## Directions
What do the lines from the one containing "Kontakt (940, 203)" through the end of the entries say? Quote them exactly, and only them.
--- Data records Enclosed Below ---
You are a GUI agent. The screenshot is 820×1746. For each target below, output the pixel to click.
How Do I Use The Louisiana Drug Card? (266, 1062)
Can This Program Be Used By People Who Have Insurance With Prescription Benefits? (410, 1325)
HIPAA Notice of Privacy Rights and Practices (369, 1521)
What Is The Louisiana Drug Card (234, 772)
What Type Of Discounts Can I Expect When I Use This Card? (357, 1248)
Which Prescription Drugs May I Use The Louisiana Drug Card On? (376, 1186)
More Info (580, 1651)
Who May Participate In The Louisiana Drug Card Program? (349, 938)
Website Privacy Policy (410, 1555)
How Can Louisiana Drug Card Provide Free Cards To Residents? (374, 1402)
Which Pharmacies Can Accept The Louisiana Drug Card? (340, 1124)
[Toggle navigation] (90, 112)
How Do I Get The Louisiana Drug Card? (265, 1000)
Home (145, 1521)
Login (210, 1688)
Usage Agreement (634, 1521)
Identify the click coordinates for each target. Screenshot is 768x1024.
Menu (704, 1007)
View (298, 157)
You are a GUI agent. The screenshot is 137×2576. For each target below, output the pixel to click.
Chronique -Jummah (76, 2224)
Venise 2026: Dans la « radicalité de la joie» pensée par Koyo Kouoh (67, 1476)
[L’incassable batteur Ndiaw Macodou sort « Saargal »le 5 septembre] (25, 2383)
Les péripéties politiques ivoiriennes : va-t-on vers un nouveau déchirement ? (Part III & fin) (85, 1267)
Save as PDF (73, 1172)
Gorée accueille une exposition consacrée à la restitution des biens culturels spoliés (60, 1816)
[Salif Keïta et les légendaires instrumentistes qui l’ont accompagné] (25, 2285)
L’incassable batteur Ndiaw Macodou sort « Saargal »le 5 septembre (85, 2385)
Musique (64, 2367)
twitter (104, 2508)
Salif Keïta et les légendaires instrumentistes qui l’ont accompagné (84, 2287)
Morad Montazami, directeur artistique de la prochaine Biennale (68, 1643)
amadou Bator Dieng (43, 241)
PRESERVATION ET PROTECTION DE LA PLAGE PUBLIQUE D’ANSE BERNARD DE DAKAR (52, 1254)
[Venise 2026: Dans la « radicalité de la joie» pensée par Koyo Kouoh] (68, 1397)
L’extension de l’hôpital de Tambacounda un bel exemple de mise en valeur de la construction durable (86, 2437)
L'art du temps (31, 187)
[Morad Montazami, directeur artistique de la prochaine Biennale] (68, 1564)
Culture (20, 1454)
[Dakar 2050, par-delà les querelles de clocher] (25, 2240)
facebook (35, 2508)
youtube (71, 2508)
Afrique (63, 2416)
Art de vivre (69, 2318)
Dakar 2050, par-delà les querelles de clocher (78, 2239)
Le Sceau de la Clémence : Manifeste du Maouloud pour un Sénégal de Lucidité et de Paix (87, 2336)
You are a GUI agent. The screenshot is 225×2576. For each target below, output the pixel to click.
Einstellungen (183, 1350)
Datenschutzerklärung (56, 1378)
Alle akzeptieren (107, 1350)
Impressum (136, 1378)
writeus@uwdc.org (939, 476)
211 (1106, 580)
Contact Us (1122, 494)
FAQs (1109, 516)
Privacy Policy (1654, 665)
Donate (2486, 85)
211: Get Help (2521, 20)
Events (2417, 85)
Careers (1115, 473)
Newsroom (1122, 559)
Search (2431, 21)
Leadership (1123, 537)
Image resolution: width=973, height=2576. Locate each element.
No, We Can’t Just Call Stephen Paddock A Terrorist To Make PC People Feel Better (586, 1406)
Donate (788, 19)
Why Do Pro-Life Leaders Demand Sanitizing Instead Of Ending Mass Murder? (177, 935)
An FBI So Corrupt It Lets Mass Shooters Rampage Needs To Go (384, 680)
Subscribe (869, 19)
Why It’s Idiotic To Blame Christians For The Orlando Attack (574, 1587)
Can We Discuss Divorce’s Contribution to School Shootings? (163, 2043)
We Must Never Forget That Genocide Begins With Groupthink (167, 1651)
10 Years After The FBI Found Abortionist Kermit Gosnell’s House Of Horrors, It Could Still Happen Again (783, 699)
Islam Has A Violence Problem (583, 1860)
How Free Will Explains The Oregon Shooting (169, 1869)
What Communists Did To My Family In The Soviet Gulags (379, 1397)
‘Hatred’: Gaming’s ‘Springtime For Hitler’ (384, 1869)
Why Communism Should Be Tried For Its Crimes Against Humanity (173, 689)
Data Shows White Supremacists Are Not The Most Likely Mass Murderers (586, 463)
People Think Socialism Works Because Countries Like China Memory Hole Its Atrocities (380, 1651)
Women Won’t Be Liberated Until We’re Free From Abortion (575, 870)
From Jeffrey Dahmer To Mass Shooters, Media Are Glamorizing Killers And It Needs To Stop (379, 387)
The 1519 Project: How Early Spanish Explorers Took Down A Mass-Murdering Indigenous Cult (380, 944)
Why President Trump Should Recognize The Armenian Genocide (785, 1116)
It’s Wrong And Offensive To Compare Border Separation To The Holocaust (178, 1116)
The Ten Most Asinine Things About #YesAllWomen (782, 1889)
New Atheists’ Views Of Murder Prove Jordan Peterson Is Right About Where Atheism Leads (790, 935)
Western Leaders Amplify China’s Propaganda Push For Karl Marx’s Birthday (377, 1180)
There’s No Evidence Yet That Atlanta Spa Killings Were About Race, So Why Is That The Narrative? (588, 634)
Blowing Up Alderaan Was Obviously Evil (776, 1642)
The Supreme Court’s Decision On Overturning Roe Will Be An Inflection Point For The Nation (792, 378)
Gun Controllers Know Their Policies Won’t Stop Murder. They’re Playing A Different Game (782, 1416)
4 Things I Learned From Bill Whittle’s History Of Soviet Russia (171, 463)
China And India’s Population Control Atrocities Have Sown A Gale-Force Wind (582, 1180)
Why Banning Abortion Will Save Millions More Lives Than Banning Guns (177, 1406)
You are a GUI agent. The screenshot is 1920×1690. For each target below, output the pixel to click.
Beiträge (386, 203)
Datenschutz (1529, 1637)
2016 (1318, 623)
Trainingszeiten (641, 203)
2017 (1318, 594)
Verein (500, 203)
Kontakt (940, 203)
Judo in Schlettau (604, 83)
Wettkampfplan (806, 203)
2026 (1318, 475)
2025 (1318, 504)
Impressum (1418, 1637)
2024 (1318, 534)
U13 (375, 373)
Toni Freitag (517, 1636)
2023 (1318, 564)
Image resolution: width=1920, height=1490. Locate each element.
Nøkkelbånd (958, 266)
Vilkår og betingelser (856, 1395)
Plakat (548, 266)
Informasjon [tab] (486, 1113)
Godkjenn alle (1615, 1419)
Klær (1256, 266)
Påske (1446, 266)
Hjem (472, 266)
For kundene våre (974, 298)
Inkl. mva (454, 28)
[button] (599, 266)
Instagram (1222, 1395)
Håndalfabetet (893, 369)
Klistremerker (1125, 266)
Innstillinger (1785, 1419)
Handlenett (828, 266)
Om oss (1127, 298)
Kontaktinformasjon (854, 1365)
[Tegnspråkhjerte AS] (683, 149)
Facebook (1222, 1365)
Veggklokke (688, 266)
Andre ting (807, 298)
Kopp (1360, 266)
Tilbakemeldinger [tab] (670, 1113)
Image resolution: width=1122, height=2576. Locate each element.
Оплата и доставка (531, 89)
--- End of Enclosed Data records ---
## Task solution
Kontakt (940, 203)
Judo in Schlettau (604, 83)
Wettkampfplan (806, 203)
2026 (1318, 475)
2025 (1318, 504)
Impressum (1418, 1637)
2024 (1318, 534)
U13 (375, 373)
Toni Freitag (517, 1636)
2023 (1318, 564)
Image resolution: width=1920, height=1490. Locate each element.
Nøkkelbånd (958, 266)
Vilkår og betingelser (856, 1395)
Plakat (548, 266)
Informasjon [tab] (486, 1113)
Godkjenn alle (1615, 1419)
Klær (1256, 266)
Påske (1446, 266)
Hjem (472, 266)
For kundene våre (974, 298)
Inkl. mva (454, 28)
[button] (599, 266)
Instagram (1222, 1395)
Håndalfabetet (893, 369)
Klistremerker (1125, 266)
Innstillinger (1785, 1419)
Handlenett (828, 266)
Om oss (1127, 298)
Kontaktinformasjon (854, 1365)
[Tegnspråkhjerte AS] (683, 149)
Facebook (1222, 1365)
Veggklokke (688, 266)
Andre ting (807, 298)
Kopp (1360, 266)
Tilbakemeldinger [tab] (670, 1113)
Image resolution: width=1122, height=2576. Locate each element.
Оплата и доставка (531, 89)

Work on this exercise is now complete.